Gartner goes on to say that although it believes the new server will “prove solid,” it recommends that customers hold off on migrating to Windows Server 2003 because of the sheer volume of changes (remember the 600 revisions mentioned earlier).

It specifically recommends that customers “delay large Active Directory deployments by three to six months.” It also echoes DOM’s comments about the possibility that products from independent software vendors will probably need to be upgraded to work with the new server’s security enhancements. (Analyst Views recommends that potential customers of Windows Server 2003 contact all their software vendors to get the vendors’ official position on testing with and supporting the new server well before making any decisions about migrating to the new server.)
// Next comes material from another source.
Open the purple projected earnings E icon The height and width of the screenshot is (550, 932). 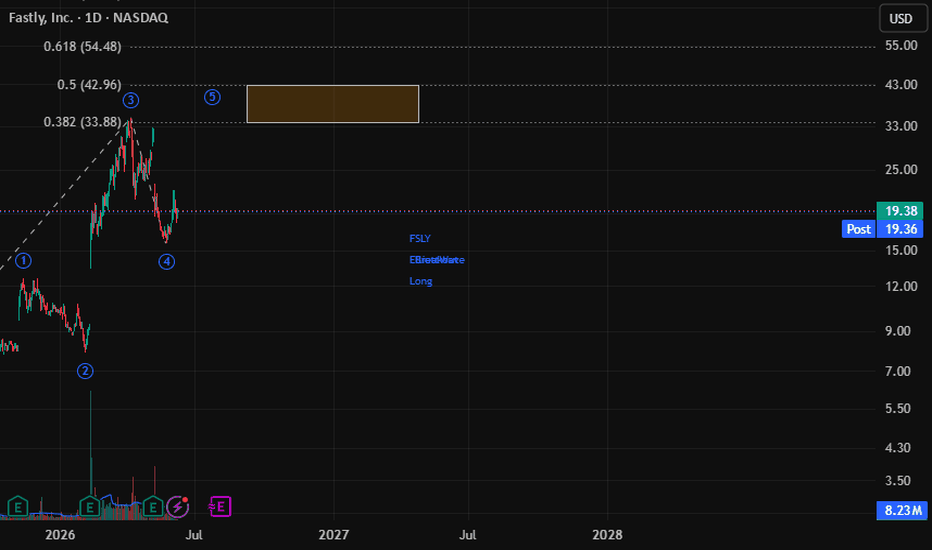220,507
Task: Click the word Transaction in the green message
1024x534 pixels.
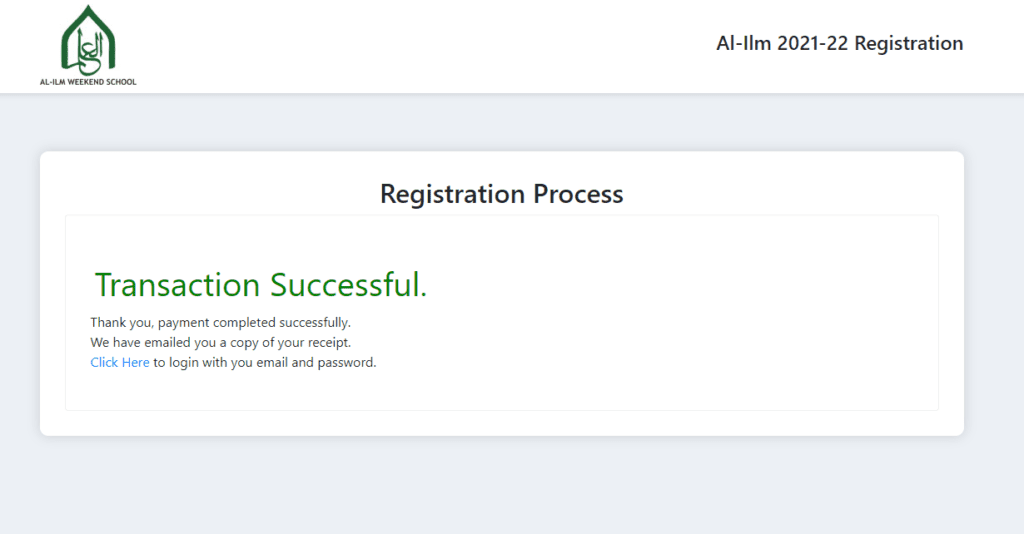Action: coord(178,285)
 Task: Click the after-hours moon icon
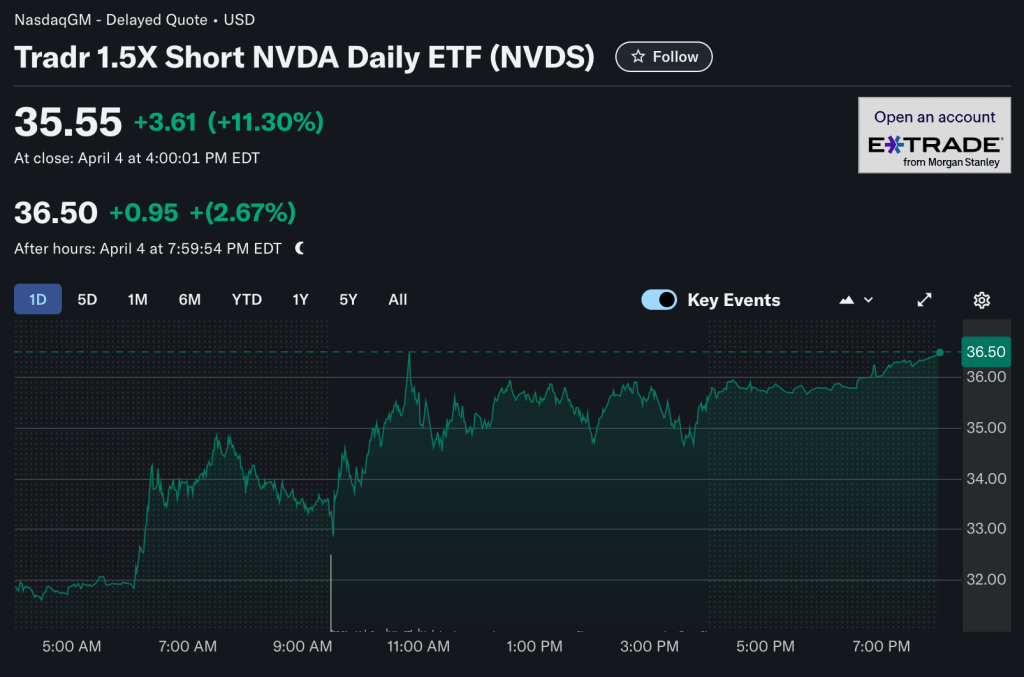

So who does Gartner think should migrate and when?

Windows 2000
Replace Windows 2000 with the new server “gradually as hardware is refreshed.” It claims that “a complete migration from Windows 2000 will not be cost-effective; avoid it unless replacing all hardware on a normal schedule.”

Windows NT
Gartner believes “Windows NT migrations will drive 70 percent to 80 percent of WS03 deployments.” It makes this statement because Microsoft has announced plans to end support for Windows NT by the end of 2004. Gartner’s final recommendation for NT customers is that they “combine their NT migration with a server consolidation and application or infrastructure modernization effort.”

Other noteworthy views on Windows Server 2003
A number of other analyst firms have weighed in on Windows Server 2003. Here are some of the more insightful observations.

Enterprise Application Group
“If friendly vendors succeed in encouraging users to simply reduce the number of Windows servers through data or application consolidation or if competitors are successful in placing Linux servers as replacements, the momentum necessary for broad Windows 2003 and ultimately the .NET Framework will be severely challenged.”

Windows Server 2003 “lacks consistent—or articulated—competitive propositions versus Linux and UNIX. Windows Server 2003 appears to be all about getting the NT 4 base to upgrade after Windows Server 2000 failed to do the job. And where’s the innovation?”

Robert Frances Group
“Windows Server 2003 is a promising release, especially as companies look to secure existing Windows deployments. However, this release is also the final nail in Windows NT 4.0 Server’s coffin.”

Wohl Associates
“There are lots of NT 4 users who badly need to upgrade their servers and, for them, it will be time to go to Windows 2003, skipping the 2000 round entirely. Microsoft will simply need to reassure them that the software is shipping in such good condition that there’s no need for the usual wait, as in the past, for the first round of fixes to be applied.”